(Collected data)
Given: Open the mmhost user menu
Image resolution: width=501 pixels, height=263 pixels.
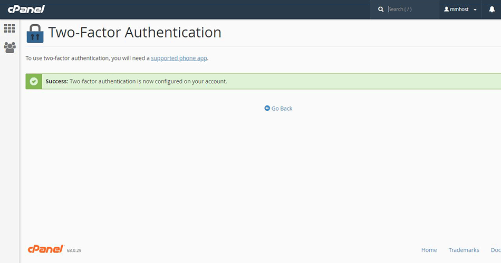Looking at the screenshot, I should [x=460, y=9].
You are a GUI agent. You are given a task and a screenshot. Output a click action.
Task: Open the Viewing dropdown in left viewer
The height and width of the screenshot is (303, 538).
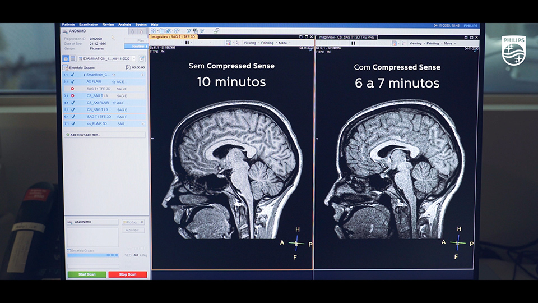coord(251,43)

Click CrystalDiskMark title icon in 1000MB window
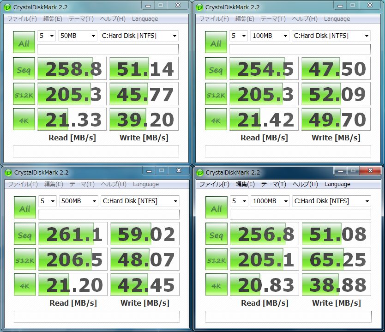[200, 173]
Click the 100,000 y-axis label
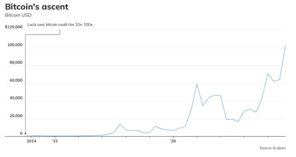This screenshot has width=296, height=157. click(x=15, y=45)
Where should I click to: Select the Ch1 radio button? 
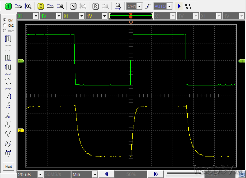point(4,20)
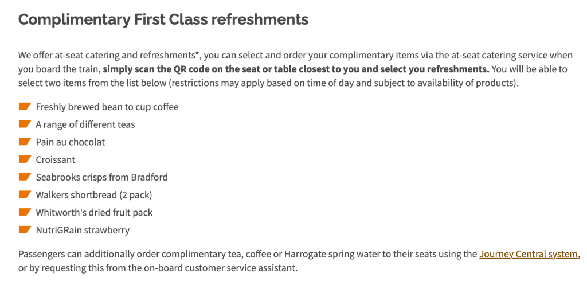Click orange bullet next to Whitworth's dried fruit
The image size is (587, 285).
25,212
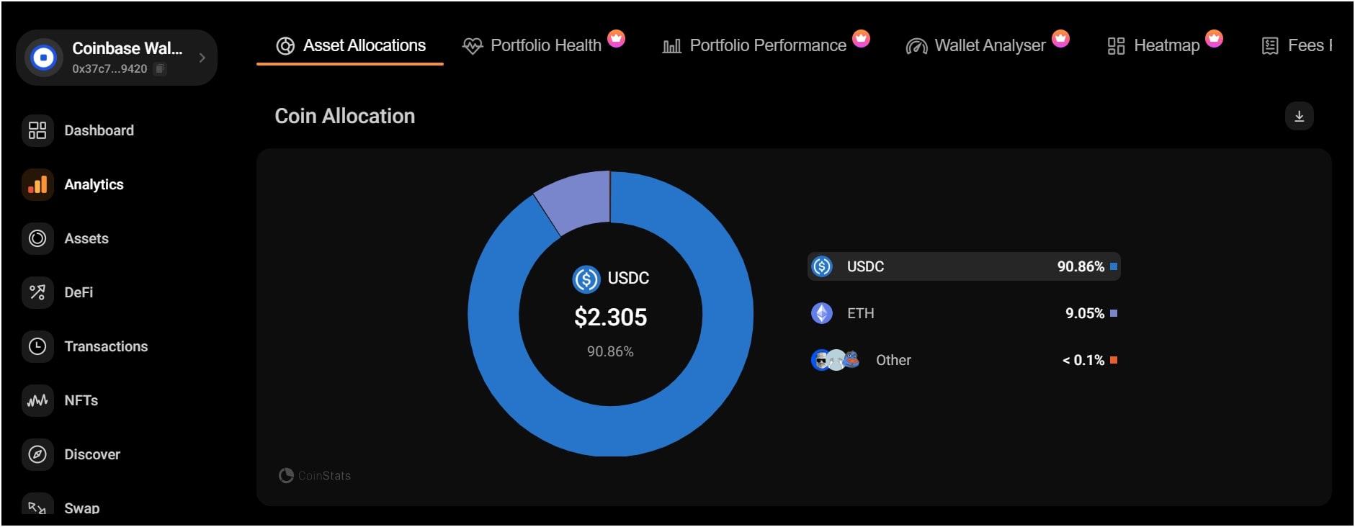Image resolution: width=1355 pixels, height=527 pixels.
Task: Click the ETH color swatch in the legend
Action: (x=1114, y=313)
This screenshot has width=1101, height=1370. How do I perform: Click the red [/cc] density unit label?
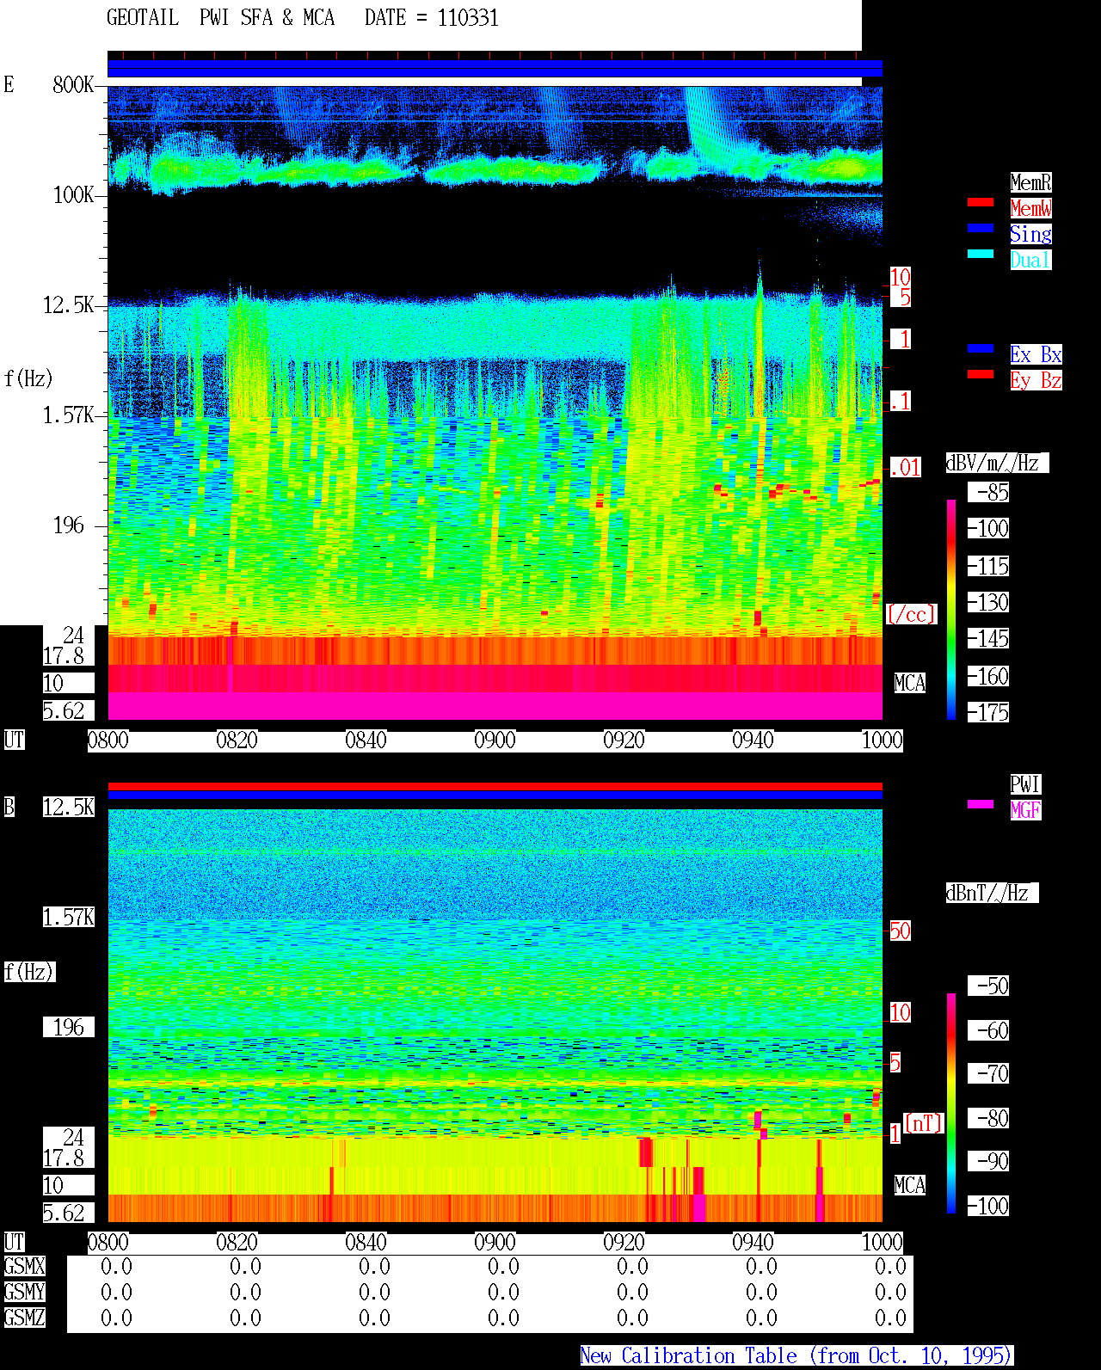coord(911,614)
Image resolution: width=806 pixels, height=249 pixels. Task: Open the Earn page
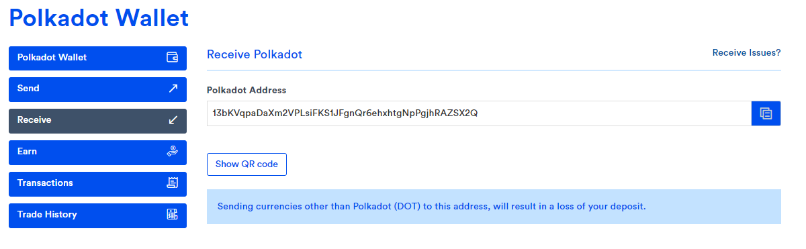97,152
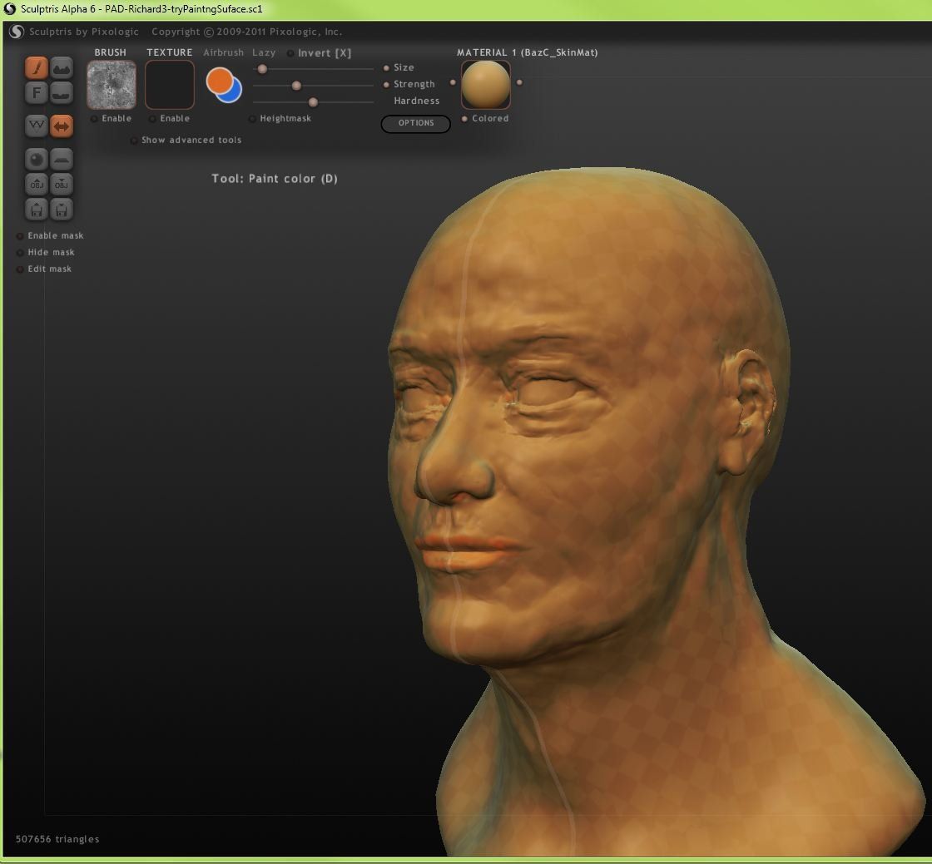Create a new sphere

(37, 159)
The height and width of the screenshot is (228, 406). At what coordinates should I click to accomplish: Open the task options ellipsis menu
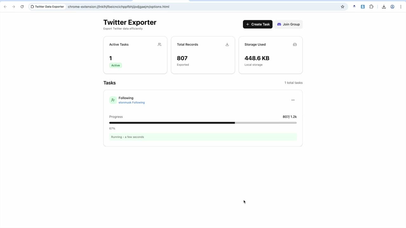pyautogui.click(x=293, y=100)
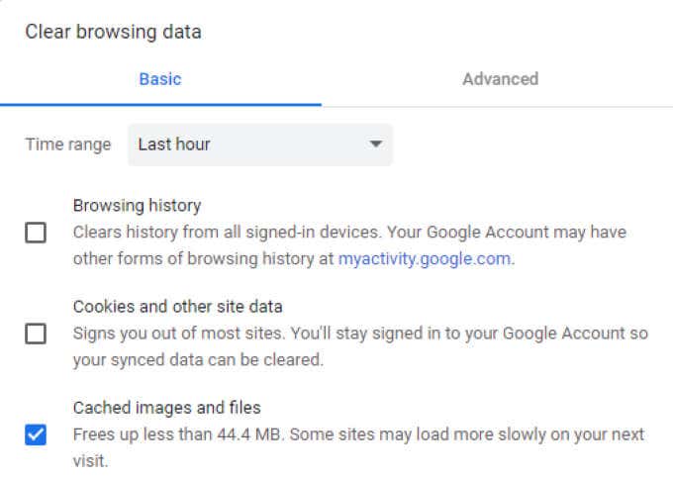Tick the Cookies and other site data checkbox

click(x=36, y=334)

= Task objective =
Could you return each line, unchanged, from the line containing "Image resolution: width=501" through the last line of the entries above, leaving out the pictures?

= Your response =
Image resolution: width=501 pixels, height=263 pixels.
Looking at the screenshot, I should [x=460, y=9].
You are a GUI agent. You are given a task and a screenshot. Output a click action.
Task: Open the Viewing dropdown in left viewer
The height and width of the screenshot is (303, 538).
coord(251,43)

Click CrystalDiskMark title icon in 1000MB window
[200, 173]
Click the 100,000 y-axis label
This screenshot has width=296, height=157. click(x=15, y=45)
Where should I click to: Select the Ch1 radio button? 
point(4,20)
Click orange bullet next to Whitworth's dried fruit
The image size is (587, 285).
25,212
Image resolution: width=1355 pixels, height=527 pixels.
Task: Click the ETH color swatch in the legend
Action: (x=1114, y=313)
This screenshot has width=1101, height=1370. How do I perform: Click the red [/cc] density unit label?
coord(911,614)
Image resolution: width=806 pixels, height=249 pixels. Task: Open the Earn page
97,152
Create a new sphere

(37, 159)
The height and width of the screenshot is (228, 406). At what coordinates should I click to accomplish: Open the task options ellipsis menu
pyautogui.click(x=293, y=100)
Tick the Cookies and other site data checkbox

click(x=36, y=334)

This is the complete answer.